Ron Bloore was born May 29, 1925 in Brampton, Ontario. He studied art and archaeology at the University of Toronto (1949), the Institute of Fine Arts, New York University (1949-51), Washington University in St. Louis (1953), Belgian-American Art Seminar in Brussels and Antwerp (1955), and the Courtault Institute, University of London, England (1955-57). After brief teaching stints at Brixton Day College in England and the University of Toronto, Bloore became an Instructor of Art and Archaeology at the University of Saskatchewan, Regina College and the Director of its Norman Mackenzie Art Gallery.
Bloore was based in Regina for only a brief period of time, from 1958 to 1966, but while there he made a deep and lasting impression. As Director of the Gallery he was noted for his energy and determination to bring the art world to the prairies.

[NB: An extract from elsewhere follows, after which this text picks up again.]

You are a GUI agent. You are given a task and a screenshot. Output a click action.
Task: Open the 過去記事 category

He sponsored and contributed to the infamous "Win Hedore" exhibit at the Mackenzie in 1961, where car parts and buckets of sand challenged viewers' notions of art, and enraged the more conservative. He acquired the sculpture "Mother and Child" by Jacques Lipshitz - a bold and farsighted move.
In his painting he produced such works as "White Sun - Green Rim" (1960), "Double Sun" (1960), "Byzantium" (1961), and the "White Line Series" from 1963 to 1965. With a few notable exceptions, these mark the beginning of Bloore's entry into white. It has been noted that perhaps the prairie winter landscape influenced this move.

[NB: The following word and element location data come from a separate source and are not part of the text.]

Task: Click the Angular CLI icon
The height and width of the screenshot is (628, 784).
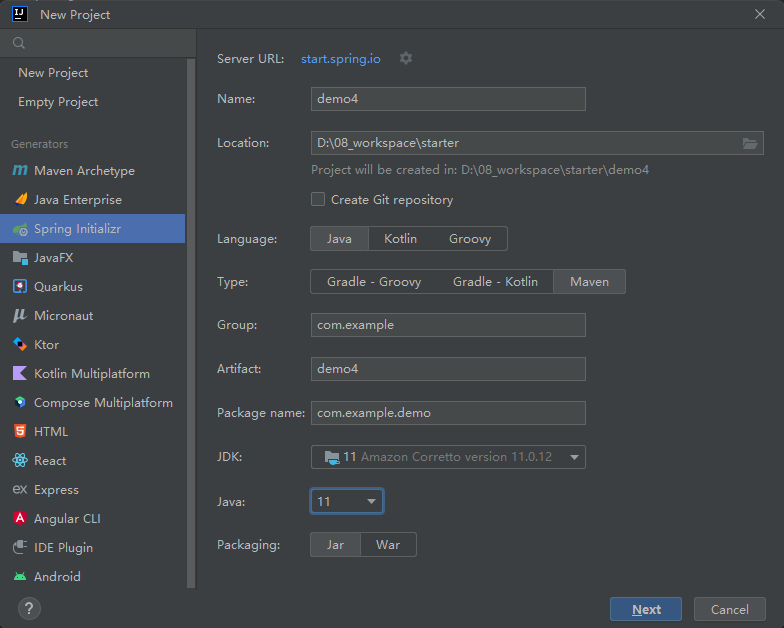Action: [x=20, y=519]
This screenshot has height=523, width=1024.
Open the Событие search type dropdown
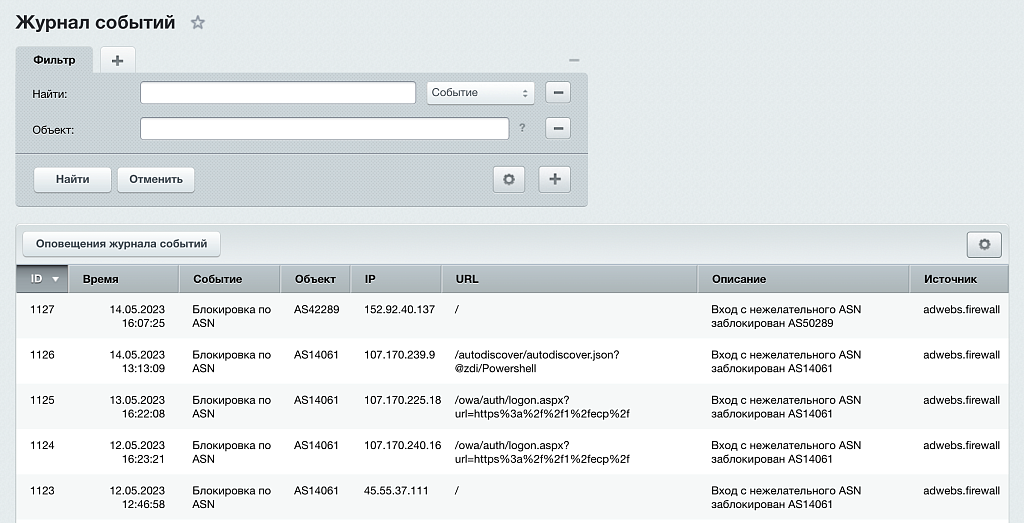pos(480,93)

Bloore exhibited with Ken Lochhead, Art McKay, Ted Godwin and Doug Morton in the National Art Gallery's "Five Painters from Regina" show in 1961. By 1964, however, the group had split up. Two years later Bloore himself left Regina to teach visual art and art history at York University in Toronto where he remained for the rest of his working career. He now employs his retirement to paint full time.